The readings for today’s class were diverse – from looking at colonial discourse analysis (Ngugi, Bhabha, Parry), rise of Literature from the non-west and literary criticism in the west (Mitchell), the white gaze upon the black that makes the back feel inhuman (Fanon), to looking at Eurocentricity of those discourse(s) and their modern manifestations – the state, bureaucracy etc. (Chakravorty).
Some key points that I've picked up -
Chakravorty questions what role does ‘history’ as a discipline have? He exposes it's politics (just as Spivak does for 'research'). But rather than rejecting ‘History’ he attempts to alter its course by provincialising European history. For him it is a ‘programme’ that needs to be worked upon even though it may appear impossible.
Question - Written in 1992, how has this programme fared?
Spivak, as part of the Subaltern Studies group posed the question ‘can the subaltern speak?’ to the group and the west and emphatically says that it is not possible. The west studies either thewesten subject or the subject of the west. Speaking of the self-subject makes representation impossible. Subaltern, or women under the colonial empire in her example are in double shadow – under the gaze of brown men and white men.
Question -She invokes Guha’s schema and the category of elite subaltern. But what is she trying to suggest by invoking this schema? I hope we discuss this in class.

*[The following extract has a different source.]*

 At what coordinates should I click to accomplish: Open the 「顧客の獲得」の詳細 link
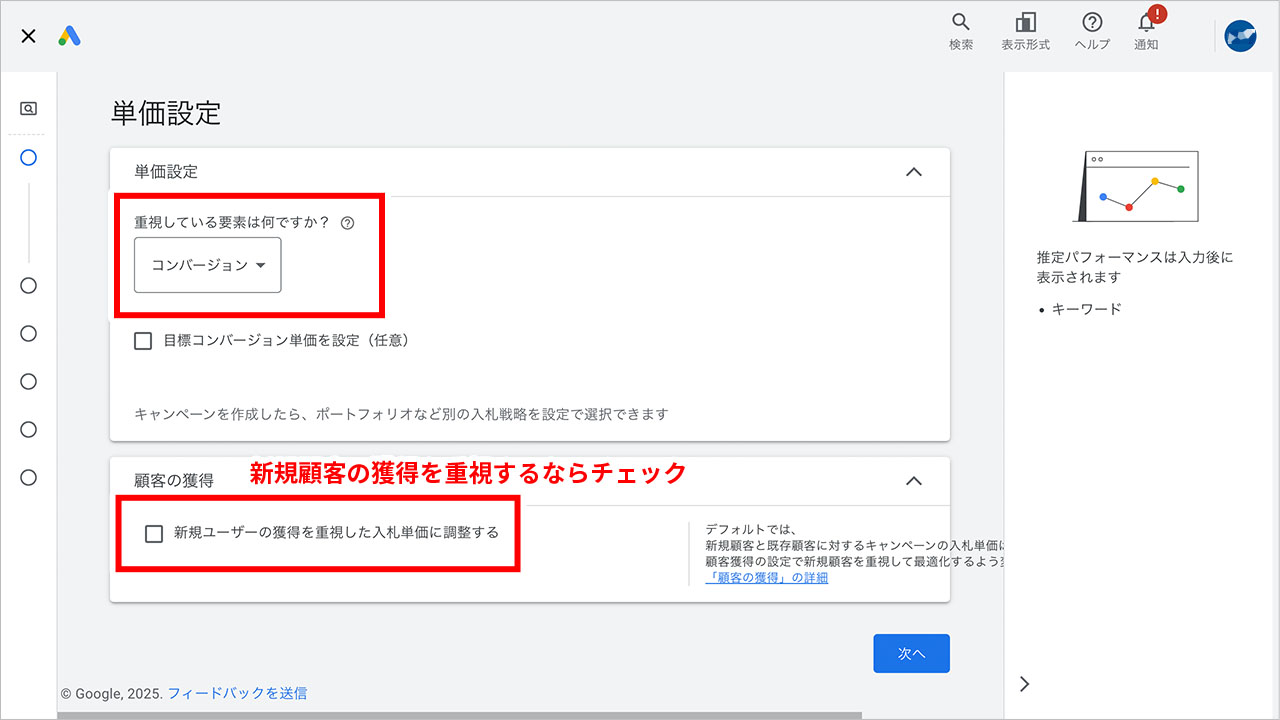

Bhabha differs from Spivak in so far as he argues that colonial subjects were not others but hybrids – colonial subjects actively translate colonial discourse. By doing this they do not become a mirror image but a hybrid version of the white self. Bhabha says that colonial masters rule by discrimination and such discrimination allows the authority to represent. On in other words right of representation is based on difference - to rule you have to first disavow. But absolute authority is challenged by such acts of translations.
Question - what is authority? If we dissect what is meant by authority or what did the white understand by having authority over the browns/blacks, perhaps we may understand colonial discourse in clearer terms.